5. Treat the candidates with some fucking dignity!

    Okay, this isn’t about the games, or the industry, but about Spike’s VGA. During any award ceremony, some of the candidates take a while thanking people and so they are “played off” with a little music to remind them that there are more awards to get to. Well, the VGAs have decided to take a crude twist by having a man dressed as a soldier run out and “teabag” the winner if they take too long. NO. Simply no. These people have worked hard on their game, some of them sacrificing sleep, food, friends, family, sanity, and their well being, simply because they believe in what they are doing and when they finally get some recognition for it from their fans in front of the whole world they get teabagged all because they took a bit longer just to say thank you? No. This is not how we recognize their contributions, this is not how we dignify our medium! If we want to be taken seriously we are going to stop childish FUCKING PRACTICES LIKE THIS AND START TREATING THEM WITH SOME FUCKING DIGNITY!

6. Categories that honor games that had exceptional elements. Best Art, Best Game Mechanics, Best Level Design, Best Sound.

    The categories have always differed between the commercial award shows like the VGAs and the more official Game Developer’s Conference awards. Despite their similar intentions of honoring the industry, the GDC awards take the approach of representing the best of the industry as well as the people in it. This is an idea that we should adopt to the more commercial of award ceremonies. Consider the movies again, they try and honor some of the more interesting of achievements like special effects, make-up, soundtrack. This is usually used to recognize movies that aren’t really best movie material, but did something of special note. While the GDC awards also awarded Skyrim game of the year, it did recognize the awesome game mechanics of Portal 2.

7. All games, across all platforms, should be honored and considered for game of the year award.

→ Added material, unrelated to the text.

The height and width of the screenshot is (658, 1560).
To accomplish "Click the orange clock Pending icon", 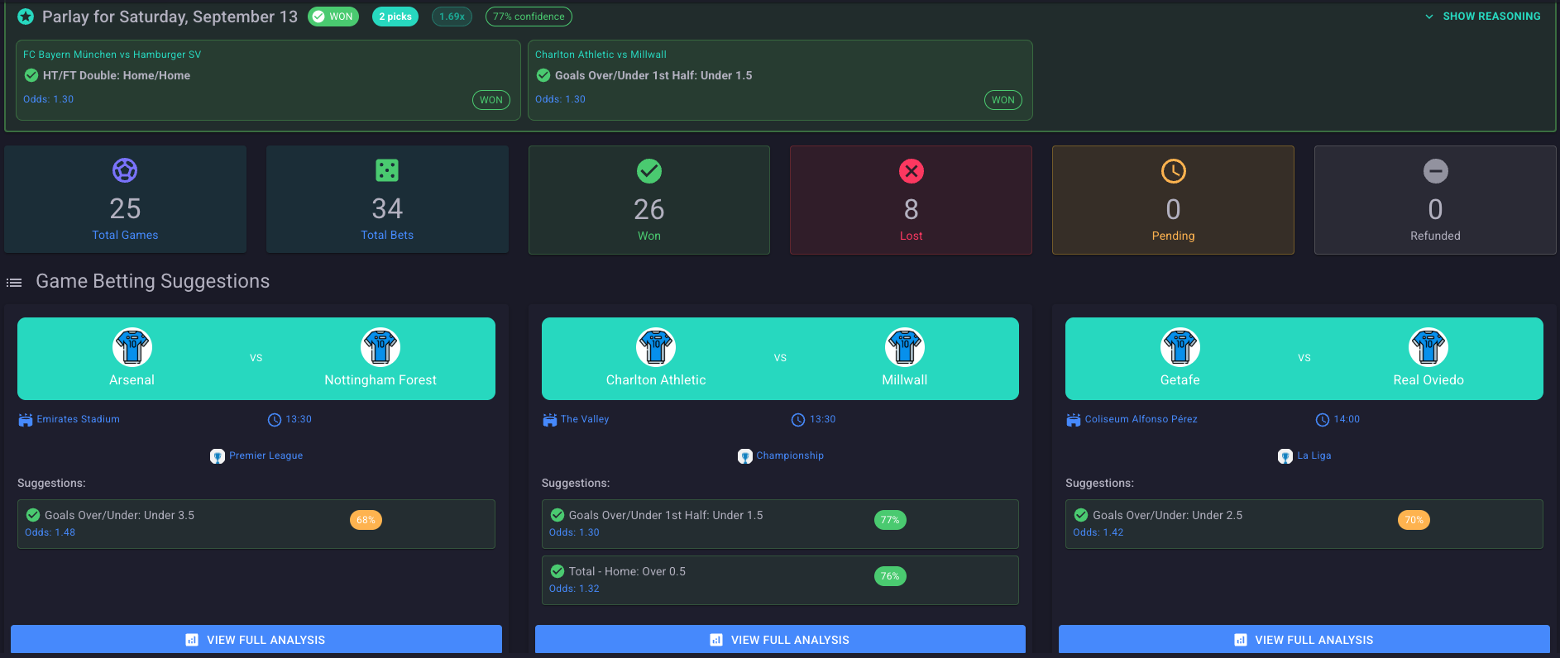I will [x=1173, y=171].

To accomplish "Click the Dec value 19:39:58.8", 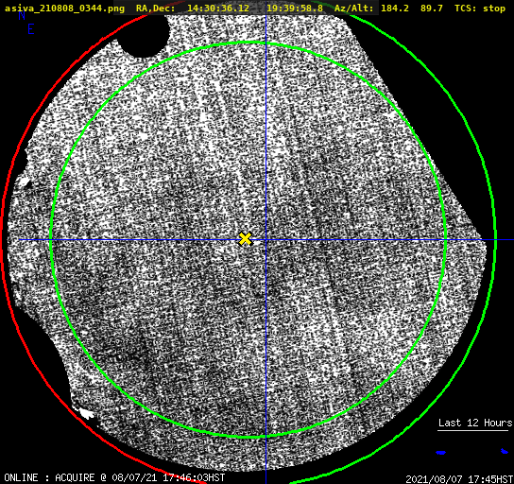I will [x=295, y=9].
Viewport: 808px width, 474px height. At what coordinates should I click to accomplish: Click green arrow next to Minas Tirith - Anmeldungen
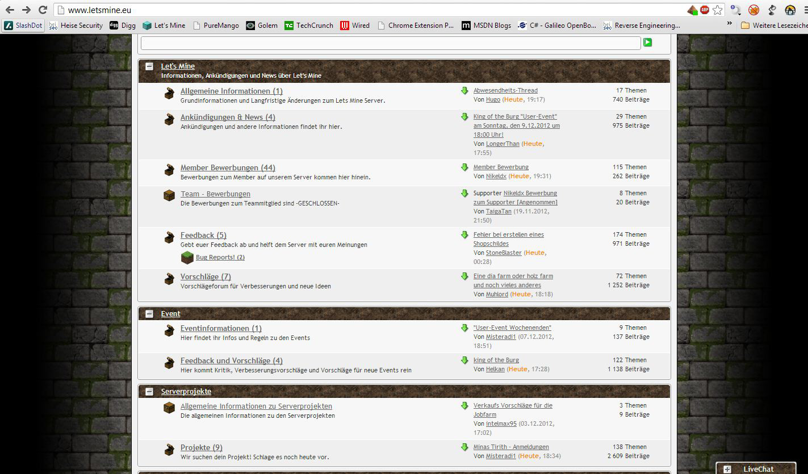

    It is a common notion that only AAA games can win game of the year, which is one I can understand to a point. At first you think, well they are vastly better games than the games that don’t get as much development money. I find that to be arbitrary at best because having fun  dictated by how much money is thrown at it is elitist at best. There are plenty of games out there that are fun and interesting and have a very low budget. I’m not really talking about obscure internet games either, but games like AaaaaAAaaaAAAaaAAAAaAAAAA!!! A Reckless Disregard for Gravity!, and On the Rain-Slick Precipice of Darkness EP.1 that are fun and exciting but didn’t have the AAA funding that some games have. With new technology and tools, anyone can make a good game on a low budget if you know where to look. Now there are indie companies sprouting up everywhere that pull out high quality games that are starting to compete with AAA titles. Winning an award as a company is already exciting and has its benefits, but winning game of the year for an indie studio will establish them in the eyes of the community for future projects.

When an award is given, it is not just a way of recognizing good work, it is about making a statement to the world. An award can say, “This is the work that defines this year, and validates the years it took to create it.” That among all the work that was presented this year, that the game that wins game of the year represents the highest achievement of that year. Not only that, but how we present the award shows dignity and respect for the candidates. I’m not saying that we have to be too serious, all I ask is that in the end we show the world that games aren’t just fun, but they leave an impact on our lives.